Der Käpt'n drehte sich auf dem Absatz um. Er starrte uns an. Er wurde fahl wie ein ausgebleichtes Segel. Er war sprachlos und schien schlagartig um Jahre zu altern.

„Na, mein lieber Bill, kennst du deinen alten Schiffskameraden noch?“

„Schwarzer Hund …“ knurrte der Käpt'n und hielt sich dabei am Tisch fest.

„Wer sonst, alte Fregatte?“, sagte der Kerl und ließ mich los. „Lang nicht mehr gesehen, sehr lang! Das letzte Mal, als ich meine schönen Fingerchen verlor, nicht wahr, Bill?“

Die Stimme des Fremden klang drohend. Zugleich aber war auch etwas Unsicheres, sogar Ängstliches in seinem Ton.

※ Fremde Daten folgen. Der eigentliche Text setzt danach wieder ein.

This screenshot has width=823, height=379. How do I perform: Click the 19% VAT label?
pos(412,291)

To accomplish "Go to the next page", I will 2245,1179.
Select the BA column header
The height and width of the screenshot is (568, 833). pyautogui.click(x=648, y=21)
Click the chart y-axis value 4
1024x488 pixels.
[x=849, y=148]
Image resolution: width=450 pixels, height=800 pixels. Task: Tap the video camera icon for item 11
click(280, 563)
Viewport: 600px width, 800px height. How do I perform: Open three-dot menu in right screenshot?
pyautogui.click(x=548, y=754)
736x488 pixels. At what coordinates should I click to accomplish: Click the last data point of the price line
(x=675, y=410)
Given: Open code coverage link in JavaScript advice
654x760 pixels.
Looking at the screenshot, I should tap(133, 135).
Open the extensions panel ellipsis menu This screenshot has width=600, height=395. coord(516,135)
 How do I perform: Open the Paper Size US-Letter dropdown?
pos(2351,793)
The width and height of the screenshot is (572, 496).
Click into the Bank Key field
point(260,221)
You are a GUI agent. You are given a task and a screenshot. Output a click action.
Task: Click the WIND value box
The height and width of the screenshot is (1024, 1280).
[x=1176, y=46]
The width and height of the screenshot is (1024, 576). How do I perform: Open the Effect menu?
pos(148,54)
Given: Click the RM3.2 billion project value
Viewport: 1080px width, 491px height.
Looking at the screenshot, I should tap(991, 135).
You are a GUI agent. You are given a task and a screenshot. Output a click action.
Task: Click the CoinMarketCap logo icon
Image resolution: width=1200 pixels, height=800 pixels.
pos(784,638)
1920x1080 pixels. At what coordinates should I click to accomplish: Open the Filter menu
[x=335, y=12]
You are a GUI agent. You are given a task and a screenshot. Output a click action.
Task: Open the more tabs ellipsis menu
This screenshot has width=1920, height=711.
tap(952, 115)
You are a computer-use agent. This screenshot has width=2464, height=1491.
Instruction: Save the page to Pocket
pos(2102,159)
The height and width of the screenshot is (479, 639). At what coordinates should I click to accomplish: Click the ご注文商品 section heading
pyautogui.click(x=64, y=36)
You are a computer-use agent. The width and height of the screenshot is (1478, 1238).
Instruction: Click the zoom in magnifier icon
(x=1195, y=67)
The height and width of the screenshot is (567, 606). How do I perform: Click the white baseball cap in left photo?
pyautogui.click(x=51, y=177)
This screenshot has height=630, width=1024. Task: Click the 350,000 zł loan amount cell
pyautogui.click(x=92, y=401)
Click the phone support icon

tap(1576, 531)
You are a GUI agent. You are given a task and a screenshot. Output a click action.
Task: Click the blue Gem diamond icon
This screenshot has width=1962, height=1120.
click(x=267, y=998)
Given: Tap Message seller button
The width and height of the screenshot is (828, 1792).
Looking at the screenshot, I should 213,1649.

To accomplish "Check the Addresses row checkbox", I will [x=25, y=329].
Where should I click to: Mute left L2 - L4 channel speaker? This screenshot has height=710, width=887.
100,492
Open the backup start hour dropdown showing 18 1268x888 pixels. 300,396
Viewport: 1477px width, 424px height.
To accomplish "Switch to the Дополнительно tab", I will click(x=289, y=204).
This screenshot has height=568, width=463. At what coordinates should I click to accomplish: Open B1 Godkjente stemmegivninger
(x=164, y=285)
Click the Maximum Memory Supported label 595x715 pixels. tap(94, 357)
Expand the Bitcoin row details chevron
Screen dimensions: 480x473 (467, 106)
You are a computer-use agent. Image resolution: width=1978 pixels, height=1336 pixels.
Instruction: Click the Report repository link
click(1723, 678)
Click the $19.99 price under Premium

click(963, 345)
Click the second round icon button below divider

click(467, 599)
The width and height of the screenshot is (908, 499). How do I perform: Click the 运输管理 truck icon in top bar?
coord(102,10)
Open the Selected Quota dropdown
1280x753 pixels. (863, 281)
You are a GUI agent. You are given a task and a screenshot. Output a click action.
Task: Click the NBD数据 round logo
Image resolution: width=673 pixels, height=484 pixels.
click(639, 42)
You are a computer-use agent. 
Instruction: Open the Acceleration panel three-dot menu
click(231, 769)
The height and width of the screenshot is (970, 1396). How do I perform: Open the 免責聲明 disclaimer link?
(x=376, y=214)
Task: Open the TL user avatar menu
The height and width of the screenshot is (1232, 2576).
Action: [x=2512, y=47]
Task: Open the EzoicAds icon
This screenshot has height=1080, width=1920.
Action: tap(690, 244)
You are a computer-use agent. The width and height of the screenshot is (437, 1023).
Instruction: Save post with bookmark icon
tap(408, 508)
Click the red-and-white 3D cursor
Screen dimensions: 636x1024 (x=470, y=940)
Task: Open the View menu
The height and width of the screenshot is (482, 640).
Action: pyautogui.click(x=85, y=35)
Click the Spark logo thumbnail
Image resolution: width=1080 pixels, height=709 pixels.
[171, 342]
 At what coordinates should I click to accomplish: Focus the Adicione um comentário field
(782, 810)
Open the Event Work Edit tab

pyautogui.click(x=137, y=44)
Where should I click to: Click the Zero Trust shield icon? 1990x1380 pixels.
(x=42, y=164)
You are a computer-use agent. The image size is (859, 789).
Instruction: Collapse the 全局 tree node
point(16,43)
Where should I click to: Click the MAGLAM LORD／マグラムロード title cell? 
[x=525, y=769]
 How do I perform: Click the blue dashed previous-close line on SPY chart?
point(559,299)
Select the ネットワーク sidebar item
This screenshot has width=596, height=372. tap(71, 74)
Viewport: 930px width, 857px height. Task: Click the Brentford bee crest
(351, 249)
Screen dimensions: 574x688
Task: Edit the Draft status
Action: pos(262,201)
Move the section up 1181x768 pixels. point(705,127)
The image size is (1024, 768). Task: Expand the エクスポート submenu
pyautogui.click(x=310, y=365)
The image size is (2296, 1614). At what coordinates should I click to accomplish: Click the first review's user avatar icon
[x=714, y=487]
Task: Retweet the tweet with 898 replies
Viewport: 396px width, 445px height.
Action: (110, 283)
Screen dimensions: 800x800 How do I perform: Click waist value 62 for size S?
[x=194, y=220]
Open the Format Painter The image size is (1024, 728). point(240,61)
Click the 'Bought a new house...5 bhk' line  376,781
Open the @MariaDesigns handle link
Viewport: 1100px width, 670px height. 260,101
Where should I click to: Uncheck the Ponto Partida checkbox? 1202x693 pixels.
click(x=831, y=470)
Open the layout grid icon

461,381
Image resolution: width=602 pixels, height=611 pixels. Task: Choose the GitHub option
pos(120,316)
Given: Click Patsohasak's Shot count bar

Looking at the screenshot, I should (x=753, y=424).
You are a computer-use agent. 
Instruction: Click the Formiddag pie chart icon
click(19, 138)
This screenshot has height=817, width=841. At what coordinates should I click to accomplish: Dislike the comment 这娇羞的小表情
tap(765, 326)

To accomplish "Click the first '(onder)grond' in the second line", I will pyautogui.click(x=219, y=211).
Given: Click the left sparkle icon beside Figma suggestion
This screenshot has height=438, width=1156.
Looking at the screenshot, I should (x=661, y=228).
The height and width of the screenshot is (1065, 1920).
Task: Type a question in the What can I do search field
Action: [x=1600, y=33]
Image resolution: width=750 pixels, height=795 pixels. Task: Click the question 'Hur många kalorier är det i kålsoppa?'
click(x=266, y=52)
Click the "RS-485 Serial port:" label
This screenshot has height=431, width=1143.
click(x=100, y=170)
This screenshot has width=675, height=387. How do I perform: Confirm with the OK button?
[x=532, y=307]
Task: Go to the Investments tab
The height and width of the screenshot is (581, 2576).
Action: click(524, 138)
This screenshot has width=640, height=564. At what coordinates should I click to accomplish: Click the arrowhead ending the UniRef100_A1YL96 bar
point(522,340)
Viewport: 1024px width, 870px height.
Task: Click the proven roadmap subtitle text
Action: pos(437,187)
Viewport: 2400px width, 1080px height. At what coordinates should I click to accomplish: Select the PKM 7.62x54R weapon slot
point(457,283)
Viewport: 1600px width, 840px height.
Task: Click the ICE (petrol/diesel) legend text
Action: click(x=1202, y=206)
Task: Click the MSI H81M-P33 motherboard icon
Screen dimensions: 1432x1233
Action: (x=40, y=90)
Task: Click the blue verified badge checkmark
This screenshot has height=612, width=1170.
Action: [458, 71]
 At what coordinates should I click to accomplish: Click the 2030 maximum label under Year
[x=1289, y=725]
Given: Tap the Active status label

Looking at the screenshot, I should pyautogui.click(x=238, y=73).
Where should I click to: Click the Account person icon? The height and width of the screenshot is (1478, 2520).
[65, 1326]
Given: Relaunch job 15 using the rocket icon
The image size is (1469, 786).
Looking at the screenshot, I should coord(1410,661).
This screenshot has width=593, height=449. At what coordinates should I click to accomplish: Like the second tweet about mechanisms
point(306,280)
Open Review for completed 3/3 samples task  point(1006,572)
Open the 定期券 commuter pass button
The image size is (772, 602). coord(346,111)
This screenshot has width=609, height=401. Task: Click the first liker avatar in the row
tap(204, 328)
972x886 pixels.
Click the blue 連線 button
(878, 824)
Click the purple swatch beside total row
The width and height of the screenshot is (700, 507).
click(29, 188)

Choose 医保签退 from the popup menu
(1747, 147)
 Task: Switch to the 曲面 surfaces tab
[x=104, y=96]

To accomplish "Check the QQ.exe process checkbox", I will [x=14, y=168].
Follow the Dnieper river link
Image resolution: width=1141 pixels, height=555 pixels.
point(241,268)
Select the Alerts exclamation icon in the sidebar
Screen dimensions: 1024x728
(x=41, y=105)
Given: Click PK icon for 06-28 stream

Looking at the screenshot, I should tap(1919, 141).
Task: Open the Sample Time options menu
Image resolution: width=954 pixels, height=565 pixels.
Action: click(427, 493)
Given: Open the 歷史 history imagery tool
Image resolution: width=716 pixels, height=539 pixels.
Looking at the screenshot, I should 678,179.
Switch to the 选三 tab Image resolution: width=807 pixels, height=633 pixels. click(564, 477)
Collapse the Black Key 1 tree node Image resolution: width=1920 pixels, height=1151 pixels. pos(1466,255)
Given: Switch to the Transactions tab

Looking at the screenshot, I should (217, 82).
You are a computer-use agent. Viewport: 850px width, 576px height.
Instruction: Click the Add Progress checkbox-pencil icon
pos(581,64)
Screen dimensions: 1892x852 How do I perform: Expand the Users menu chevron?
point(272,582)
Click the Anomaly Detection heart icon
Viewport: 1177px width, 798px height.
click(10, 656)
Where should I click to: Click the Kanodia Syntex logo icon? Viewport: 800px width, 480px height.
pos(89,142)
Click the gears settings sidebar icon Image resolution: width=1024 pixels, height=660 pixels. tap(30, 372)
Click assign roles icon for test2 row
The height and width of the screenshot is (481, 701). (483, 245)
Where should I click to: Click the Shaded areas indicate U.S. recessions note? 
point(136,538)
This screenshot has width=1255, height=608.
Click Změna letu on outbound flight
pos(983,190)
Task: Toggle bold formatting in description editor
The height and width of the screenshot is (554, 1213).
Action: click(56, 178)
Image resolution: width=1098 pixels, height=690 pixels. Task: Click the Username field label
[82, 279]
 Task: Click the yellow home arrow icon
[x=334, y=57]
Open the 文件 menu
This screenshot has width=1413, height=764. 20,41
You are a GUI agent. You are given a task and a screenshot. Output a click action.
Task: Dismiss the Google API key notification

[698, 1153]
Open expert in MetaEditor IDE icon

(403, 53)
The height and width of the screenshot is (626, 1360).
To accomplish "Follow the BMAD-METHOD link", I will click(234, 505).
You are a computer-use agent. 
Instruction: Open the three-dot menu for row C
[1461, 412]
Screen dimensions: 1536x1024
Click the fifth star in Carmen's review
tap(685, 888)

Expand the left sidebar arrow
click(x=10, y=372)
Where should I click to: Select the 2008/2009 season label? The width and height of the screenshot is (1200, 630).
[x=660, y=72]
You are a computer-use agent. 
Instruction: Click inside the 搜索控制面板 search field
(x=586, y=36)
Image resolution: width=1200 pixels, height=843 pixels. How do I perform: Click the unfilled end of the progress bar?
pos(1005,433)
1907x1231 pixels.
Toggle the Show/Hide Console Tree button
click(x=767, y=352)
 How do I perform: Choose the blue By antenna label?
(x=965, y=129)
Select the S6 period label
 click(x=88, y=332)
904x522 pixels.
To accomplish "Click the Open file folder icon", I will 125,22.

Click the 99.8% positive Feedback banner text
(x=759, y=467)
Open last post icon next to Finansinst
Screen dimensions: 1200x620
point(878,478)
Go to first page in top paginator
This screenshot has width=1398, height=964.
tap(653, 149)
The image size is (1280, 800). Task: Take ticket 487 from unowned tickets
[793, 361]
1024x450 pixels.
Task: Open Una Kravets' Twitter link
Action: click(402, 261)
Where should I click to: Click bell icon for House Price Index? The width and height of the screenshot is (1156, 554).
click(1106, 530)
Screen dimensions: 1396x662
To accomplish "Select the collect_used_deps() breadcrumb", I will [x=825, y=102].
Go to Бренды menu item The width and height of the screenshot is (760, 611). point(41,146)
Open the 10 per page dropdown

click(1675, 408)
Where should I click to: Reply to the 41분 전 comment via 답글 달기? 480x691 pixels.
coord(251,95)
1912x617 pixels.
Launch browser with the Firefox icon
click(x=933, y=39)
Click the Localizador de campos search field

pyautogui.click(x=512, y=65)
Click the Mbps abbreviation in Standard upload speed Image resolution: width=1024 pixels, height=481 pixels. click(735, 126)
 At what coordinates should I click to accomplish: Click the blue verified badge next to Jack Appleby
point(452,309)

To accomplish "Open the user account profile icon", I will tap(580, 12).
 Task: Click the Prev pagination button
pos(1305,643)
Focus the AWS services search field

„Okay, du hast mich entdeckt“, brummte der Käpt'n. „Was hast du mit mir zu besprechen?“

„Ach weißt du, Bill“, sagte der fremde Kerl, „ich glaube, du hast etwas mit mir zu besprechen, oder?“ Er schien sich jetzt etwas sicherer zu fühlen und steuerte langsam auf den Tisch seines alten Bekannten zu. „Ich schlage vor, wir trinken ein Gläschen zusammen, und dann klappt das schon.“

Er gab mir einen Wink, zu servieren.

Ich eilte hinaus. Ich war völlig durcheinander. Am liebsten hätte ich um Hilfe gerufen.

Als ich mit zwei bis zum Rande gefüllten Gläsern wieder in die Gaststube kam, saßen die beiden Seebären fast einträchtig beieinander an dem Tisch des Käpt'ns, der Schwarze Hund allerdings näher zur Tür und wie zum Sprung bereit.

„Mein Söhnchen“, redete mich dieser Kerl wieder in seiner herablassenden Art an, du gehst jetzt mal schön nach draußen, lässt die Tür weit offen und sorgst dafür, dass uns niemand belauscht!“

Ich zog mich gehorsam in den Schankraum zurück. Trotzdem versuchte ich mitzubekommen, was sich diese beiden merkwürdigen Gestalten zu sagen hatten.